Take for example the Ebitz scam.

Now this one actually looks a lot more sophisticated than the previous one. They have a well-written, neatly formatted paper. There was an actual fit for the business model with blockchain. It was announced on blockchain forums, rather than by cold-emailing unknown parties. They allowed a full month for their ICO, and did not put pressure to invest immediately. They even linked to their GitHub source code and provided an open communication channel through Slack. They clearly stated the size of the issue (237 BTC).

But this was one of the biggest ICO scams to have ever happened.

Even intelligent lawyers and technology experts were duped.
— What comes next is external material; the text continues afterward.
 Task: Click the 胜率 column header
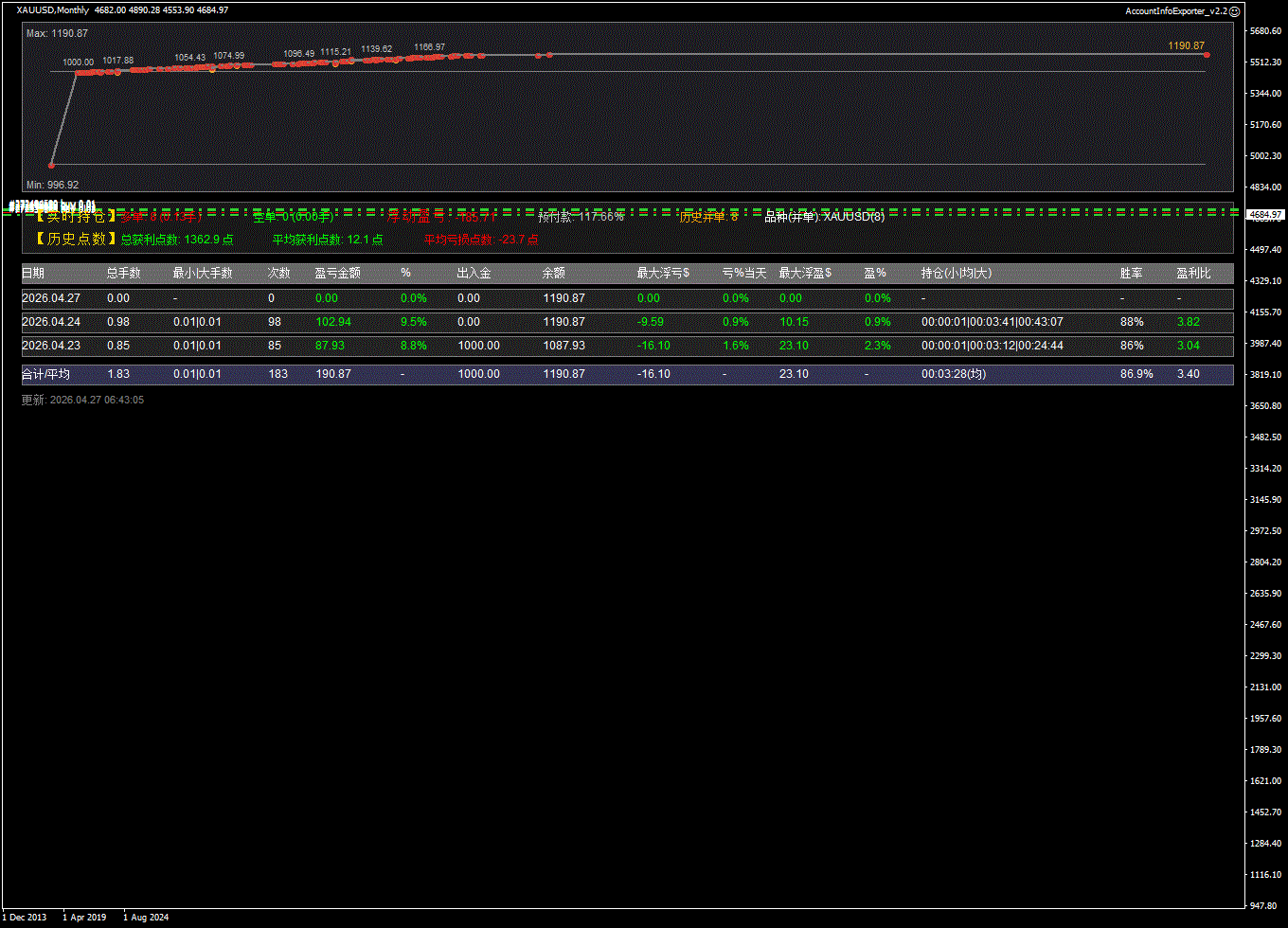(x=1131, y=273)
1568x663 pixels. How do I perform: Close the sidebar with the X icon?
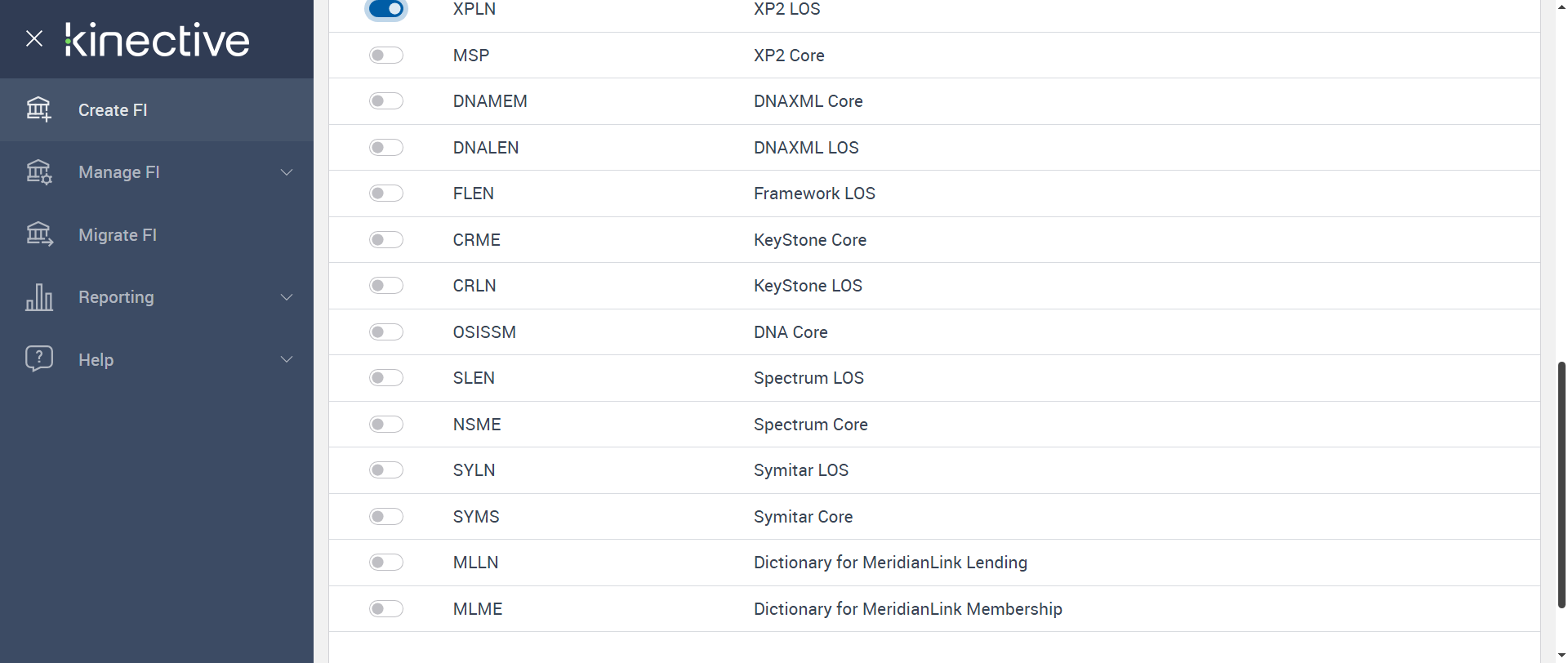34,38
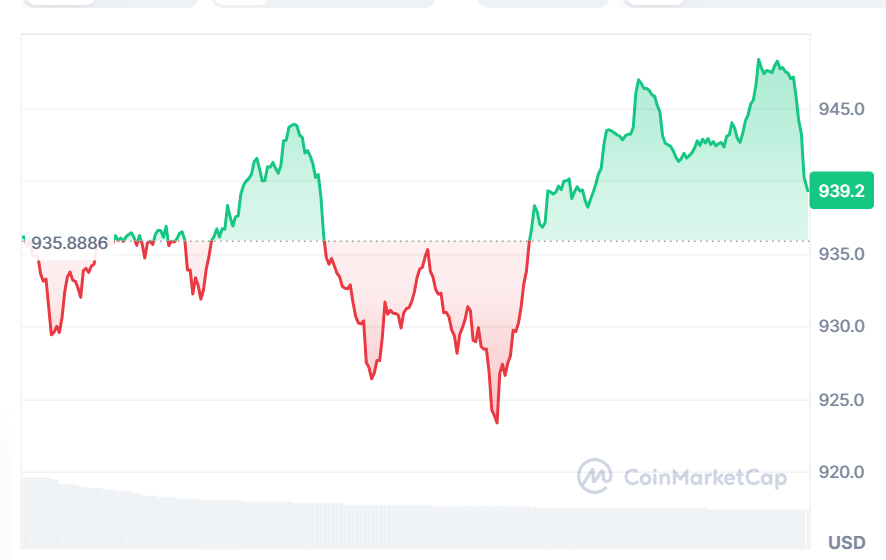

What were the warning signs here?

  1. They clearly said they would not use an escrow account for the sale: Bad, bad stuff. In any kind of fundraising, funds have to go into an escrow account first, and if the required amount is not raised, funds are returned to investors.
  2. The team remained completely anonymous: On the claim of being a group of “ethical hackers”, they demanded anonymity, and did not wish to make public their credentials. No LinkedIn profiles existed of the team. Unfortunately, when raising money for a business, you are supposed to attach your name to it. It is a sign that if things go haywire, your reputation will be at stake.
  3. They had money collected anonymously without verification: Whenever a large cross-border transaction of money is taking place, the sender is supposed to be identified with a full name, address, job title, and contact details. This is basic Know Your Client (KYC) procedure, and it is not a joke. Governments do not like unidentified people transferring a large amount of funds across borders Moreover, you are supposed to know from whom you collect money in order to get back in touch for any grievances.

People lost half a million dollars in the Ebitz scam, even though their paper was done so neatly and clearly and with a clear sign of in-depth knowledge of blockchain.

ICOs are an unregulated space, so it is important to do greater due diligence on them than a SEC-regulated security. We need to have user education in this space and should determine standards for when and how to participate in an ICO, and when to walk away.

As a summary, do not participate in an ICO if

  • There is no escrow
  • The people behind it are unknown
  • They do not verify you before collecting your money
  • They do not much mention how much money they need
  • There is no GitHub or communication channel for checking their claims
  • They claim to be an investment security
  • They are urging you to put money quickly
  • They don’t have a clear business model explained in a white paper that is actually connected to blockchain
  • They contact you without knowing who you are

Any other points? Let me know and I will update this article accordingly.